**ABOUT THIS EXERCISE**
Show every line in the entries below where the word "chevron" appears.

**Pixel coordinate grounding data**
********

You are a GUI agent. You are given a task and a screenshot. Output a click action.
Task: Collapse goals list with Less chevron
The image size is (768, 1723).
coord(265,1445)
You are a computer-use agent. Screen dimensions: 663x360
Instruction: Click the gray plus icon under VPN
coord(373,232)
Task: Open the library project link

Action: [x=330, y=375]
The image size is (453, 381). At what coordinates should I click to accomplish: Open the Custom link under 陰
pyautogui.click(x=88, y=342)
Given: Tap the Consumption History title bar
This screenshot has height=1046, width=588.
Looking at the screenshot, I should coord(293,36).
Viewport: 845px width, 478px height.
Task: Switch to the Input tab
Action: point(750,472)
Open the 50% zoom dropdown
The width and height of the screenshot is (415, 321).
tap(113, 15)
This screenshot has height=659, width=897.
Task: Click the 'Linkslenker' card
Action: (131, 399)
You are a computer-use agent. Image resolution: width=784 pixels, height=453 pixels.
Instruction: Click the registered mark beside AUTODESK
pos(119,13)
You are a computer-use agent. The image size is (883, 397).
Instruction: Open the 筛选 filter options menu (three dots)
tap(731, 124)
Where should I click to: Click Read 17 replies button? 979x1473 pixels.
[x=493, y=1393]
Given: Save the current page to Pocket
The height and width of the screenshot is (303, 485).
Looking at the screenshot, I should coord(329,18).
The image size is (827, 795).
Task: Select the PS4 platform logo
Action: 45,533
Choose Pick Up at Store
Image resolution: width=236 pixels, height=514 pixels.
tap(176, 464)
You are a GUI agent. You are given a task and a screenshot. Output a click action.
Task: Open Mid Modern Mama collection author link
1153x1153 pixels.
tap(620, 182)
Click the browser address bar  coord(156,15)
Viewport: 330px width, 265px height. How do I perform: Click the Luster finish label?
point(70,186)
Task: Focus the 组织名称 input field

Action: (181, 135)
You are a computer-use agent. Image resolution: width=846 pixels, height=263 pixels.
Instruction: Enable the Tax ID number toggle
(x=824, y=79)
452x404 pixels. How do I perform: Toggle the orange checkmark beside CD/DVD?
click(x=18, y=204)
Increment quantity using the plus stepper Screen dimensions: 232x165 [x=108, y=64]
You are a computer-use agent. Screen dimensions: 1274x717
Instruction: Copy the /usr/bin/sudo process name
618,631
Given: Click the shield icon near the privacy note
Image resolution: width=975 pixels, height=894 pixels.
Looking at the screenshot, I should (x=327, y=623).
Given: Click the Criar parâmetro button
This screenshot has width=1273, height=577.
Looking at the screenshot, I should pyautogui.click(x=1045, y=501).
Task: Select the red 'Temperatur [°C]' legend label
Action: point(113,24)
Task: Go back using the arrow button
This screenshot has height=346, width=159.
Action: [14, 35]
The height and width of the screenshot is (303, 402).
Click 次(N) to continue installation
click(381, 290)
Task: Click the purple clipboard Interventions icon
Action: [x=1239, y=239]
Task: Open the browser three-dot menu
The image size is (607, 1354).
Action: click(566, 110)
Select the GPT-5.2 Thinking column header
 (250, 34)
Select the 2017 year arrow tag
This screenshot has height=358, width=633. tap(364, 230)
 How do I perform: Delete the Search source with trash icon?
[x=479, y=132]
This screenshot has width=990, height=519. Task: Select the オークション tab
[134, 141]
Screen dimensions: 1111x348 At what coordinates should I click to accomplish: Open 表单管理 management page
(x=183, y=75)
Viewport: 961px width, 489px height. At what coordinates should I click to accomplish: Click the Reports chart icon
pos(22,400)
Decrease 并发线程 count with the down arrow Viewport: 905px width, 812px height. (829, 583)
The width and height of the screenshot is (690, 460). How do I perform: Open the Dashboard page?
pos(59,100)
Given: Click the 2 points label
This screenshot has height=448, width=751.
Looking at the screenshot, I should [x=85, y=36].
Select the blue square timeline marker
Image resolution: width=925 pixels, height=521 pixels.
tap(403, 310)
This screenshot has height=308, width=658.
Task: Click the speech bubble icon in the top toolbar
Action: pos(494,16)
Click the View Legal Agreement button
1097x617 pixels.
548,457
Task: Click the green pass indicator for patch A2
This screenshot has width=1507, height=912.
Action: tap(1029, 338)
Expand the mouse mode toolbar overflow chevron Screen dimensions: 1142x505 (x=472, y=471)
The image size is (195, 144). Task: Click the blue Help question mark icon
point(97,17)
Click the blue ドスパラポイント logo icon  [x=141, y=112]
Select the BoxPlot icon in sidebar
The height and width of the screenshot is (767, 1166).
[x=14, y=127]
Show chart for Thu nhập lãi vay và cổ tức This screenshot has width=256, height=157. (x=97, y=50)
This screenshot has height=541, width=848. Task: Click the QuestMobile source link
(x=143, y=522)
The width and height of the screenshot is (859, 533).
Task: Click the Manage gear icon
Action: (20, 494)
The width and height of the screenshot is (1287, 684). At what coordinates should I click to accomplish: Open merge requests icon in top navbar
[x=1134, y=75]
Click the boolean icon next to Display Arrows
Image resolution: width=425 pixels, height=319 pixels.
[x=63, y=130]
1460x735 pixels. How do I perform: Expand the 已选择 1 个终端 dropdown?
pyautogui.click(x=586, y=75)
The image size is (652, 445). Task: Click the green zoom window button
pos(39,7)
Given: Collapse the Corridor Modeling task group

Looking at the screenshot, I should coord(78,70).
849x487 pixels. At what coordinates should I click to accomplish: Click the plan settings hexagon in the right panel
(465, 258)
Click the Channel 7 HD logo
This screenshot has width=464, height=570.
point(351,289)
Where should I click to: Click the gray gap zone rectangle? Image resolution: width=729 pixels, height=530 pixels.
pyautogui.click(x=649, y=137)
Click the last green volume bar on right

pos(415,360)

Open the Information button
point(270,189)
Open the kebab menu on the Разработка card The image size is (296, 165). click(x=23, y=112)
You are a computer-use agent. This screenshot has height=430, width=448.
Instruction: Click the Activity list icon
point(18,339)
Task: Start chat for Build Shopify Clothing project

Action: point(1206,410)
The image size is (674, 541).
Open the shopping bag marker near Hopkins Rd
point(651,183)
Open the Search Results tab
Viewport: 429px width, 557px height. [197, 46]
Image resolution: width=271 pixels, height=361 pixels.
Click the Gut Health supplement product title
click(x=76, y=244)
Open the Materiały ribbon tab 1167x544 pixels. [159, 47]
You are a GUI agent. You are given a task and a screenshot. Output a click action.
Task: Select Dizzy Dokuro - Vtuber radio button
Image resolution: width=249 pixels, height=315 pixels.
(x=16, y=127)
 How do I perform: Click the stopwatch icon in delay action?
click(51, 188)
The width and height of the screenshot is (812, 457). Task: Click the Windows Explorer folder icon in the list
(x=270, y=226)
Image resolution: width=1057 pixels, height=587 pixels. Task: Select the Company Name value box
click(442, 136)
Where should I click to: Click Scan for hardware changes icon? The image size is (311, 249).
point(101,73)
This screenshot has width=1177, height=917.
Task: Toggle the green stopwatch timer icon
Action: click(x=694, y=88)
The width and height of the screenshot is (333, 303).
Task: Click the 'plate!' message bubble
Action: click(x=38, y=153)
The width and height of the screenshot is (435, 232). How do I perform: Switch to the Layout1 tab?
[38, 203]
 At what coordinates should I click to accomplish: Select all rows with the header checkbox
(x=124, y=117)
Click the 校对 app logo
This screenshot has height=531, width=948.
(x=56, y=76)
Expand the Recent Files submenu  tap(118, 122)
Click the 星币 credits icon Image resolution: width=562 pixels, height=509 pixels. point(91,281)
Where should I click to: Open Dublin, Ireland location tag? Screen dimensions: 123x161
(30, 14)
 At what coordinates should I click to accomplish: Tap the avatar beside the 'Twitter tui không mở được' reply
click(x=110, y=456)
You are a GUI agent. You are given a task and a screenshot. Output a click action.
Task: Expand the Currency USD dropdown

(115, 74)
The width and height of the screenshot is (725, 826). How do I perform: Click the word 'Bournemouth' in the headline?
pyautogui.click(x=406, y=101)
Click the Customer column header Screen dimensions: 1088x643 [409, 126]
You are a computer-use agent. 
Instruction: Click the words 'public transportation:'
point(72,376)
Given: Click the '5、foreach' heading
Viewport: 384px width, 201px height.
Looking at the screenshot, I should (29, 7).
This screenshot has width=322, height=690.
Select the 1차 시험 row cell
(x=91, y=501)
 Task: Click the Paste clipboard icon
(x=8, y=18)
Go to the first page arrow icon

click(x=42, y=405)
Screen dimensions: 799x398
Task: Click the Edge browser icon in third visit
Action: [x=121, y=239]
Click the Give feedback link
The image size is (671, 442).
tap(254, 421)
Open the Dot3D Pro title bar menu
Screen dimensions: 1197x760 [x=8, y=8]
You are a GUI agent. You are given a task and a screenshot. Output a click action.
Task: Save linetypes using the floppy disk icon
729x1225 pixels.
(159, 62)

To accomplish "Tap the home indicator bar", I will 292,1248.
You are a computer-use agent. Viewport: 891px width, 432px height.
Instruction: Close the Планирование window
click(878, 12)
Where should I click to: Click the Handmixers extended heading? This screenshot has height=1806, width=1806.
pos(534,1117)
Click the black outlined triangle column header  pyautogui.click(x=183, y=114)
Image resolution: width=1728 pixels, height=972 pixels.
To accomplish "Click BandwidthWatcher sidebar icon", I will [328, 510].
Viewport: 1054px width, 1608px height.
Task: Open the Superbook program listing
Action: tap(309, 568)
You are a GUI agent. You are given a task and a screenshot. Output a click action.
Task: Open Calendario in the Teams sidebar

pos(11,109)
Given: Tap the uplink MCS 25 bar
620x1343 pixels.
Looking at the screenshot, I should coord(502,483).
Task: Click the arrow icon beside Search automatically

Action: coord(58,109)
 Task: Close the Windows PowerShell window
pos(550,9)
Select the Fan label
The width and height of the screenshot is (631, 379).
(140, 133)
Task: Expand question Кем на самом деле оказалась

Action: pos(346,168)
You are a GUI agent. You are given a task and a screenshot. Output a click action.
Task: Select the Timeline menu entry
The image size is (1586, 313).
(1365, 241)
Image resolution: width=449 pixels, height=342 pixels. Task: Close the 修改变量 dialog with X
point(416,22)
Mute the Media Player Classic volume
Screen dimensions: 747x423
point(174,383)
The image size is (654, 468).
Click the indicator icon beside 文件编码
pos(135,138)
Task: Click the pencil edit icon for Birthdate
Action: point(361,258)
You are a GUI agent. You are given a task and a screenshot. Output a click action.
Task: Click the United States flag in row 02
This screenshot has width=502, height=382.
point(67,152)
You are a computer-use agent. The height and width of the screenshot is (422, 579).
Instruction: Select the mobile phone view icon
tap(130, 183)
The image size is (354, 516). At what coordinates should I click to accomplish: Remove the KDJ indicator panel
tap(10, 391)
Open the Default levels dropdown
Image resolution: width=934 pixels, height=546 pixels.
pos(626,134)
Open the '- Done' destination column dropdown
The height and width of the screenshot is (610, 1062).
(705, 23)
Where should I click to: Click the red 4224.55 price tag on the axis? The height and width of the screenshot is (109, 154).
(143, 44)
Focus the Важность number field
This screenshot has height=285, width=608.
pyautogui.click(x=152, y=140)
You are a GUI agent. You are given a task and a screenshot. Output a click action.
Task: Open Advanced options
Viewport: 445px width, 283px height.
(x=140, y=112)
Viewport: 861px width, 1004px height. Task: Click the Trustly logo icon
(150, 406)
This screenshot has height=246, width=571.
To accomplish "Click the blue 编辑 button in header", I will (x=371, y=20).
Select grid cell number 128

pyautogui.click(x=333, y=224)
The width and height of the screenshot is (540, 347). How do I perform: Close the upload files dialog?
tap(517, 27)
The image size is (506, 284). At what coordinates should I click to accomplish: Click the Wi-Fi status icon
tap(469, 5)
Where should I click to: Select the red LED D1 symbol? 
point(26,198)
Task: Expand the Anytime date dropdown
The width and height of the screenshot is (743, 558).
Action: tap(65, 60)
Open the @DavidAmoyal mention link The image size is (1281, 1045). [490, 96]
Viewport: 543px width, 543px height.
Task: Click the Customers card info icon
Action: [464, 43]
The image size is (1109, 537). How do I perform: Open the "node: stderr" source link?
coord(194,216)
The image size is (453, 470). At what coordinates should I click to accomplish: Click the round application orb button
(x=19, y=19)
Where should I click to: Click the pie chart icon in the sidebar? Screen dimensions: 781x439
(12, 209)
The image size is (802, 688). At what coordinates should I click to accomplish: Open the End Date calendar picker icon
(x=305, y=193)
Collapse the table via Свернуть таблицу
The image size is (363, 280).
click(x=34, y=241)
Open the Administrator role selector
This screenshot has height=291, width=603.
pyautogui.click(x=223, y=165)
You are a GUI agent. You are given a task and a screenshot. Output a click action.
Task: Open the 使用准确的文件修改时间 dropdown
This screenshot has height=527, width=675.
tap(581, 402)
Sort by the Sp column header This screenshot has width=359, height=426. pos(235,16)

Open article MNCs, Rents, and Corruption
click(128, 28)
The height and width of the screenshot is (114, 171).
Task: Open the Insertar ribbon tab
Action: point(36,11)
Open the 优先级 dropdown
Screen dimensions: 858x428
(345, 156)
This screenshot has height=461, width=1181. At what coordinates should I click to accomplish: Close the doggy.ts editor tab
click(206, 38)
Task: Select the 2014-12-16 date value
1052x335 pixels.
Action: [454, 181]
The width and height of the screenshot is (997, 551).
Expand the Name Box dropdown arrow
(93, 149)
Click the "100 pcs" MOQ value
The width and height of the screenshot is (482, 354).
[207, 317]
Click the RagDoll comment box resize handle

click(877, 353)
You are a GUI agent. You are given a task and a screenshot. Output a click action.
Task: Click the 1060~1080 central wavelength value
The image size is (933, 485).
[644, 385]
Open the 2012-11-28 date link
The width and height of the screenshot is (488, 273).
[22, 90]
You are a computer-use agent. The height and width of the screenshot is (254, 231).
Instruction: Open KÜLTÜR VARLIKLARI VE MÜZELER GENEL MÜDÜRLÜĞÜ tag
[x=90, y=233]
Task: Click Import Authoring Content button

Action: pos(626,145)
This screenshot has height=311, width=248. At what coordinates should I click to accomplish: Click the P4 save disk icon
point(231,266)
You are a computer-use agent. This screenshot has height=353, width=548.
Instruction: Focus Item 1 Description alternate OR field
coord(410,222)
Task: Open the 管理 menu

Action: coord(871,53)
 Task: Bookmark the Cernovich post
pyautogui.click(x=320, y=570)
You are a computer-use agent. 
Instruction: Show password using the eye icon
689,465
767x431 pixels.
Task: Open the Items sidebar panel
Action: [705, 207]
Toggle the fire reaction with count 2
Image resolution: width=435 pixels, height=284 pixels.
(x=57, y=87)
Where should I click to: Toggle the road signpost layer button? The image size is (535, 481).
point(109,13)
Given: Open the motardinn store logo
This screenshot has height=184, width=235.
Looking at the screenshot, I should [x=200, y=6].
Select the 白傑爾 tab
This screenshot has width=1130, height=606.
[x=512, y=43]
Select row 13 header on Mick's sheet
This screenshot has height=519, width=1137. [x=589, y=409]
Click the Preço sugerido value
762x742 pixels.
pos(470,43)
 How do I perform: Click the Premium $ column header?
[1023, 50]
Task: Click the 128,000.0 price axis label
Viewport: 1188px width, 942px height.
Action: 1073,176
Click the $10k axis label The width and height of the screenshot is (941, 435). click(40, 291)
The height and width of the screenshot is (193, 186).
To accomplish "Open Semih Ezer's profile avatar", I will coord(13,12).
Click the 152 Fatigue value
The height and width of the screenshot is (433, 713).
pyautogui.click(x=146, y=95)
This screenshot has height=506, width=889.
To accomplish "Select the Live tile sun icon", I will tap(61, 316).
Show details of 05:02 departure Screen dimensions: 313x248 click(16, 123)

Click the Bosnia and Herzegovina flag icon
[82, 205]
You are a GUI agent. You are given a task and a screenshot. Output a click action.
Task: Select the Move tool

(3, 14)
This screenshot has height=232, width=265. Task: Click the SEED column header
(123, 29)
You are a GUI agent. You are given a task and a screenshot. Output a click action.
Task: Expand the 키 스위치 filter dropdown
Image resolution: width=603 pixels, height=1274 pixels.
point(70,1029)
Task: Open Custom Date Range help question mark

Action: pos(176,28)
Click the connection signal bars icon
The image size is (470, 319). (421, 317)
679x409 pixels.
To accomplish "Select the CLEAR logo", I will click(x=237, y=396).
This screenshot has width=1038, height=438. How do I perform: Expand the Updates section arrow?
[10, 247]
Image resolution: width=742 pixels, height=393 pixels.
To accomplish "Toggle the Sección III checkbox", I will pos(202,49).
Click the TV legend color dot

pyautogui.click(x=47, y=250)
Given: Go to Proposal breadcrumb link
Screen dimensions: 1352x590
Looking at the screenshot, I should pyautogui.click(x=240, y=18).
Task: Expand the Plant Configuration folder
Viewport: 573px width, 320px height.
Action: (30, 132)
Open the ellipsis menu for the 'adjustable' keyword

********

**TASK ANSWER**
Task: Collapse goals list with Less chevron
Expand the mouse mode toolbar overflow chevron Screen dimensions: 1142x505 (x=472, y=471)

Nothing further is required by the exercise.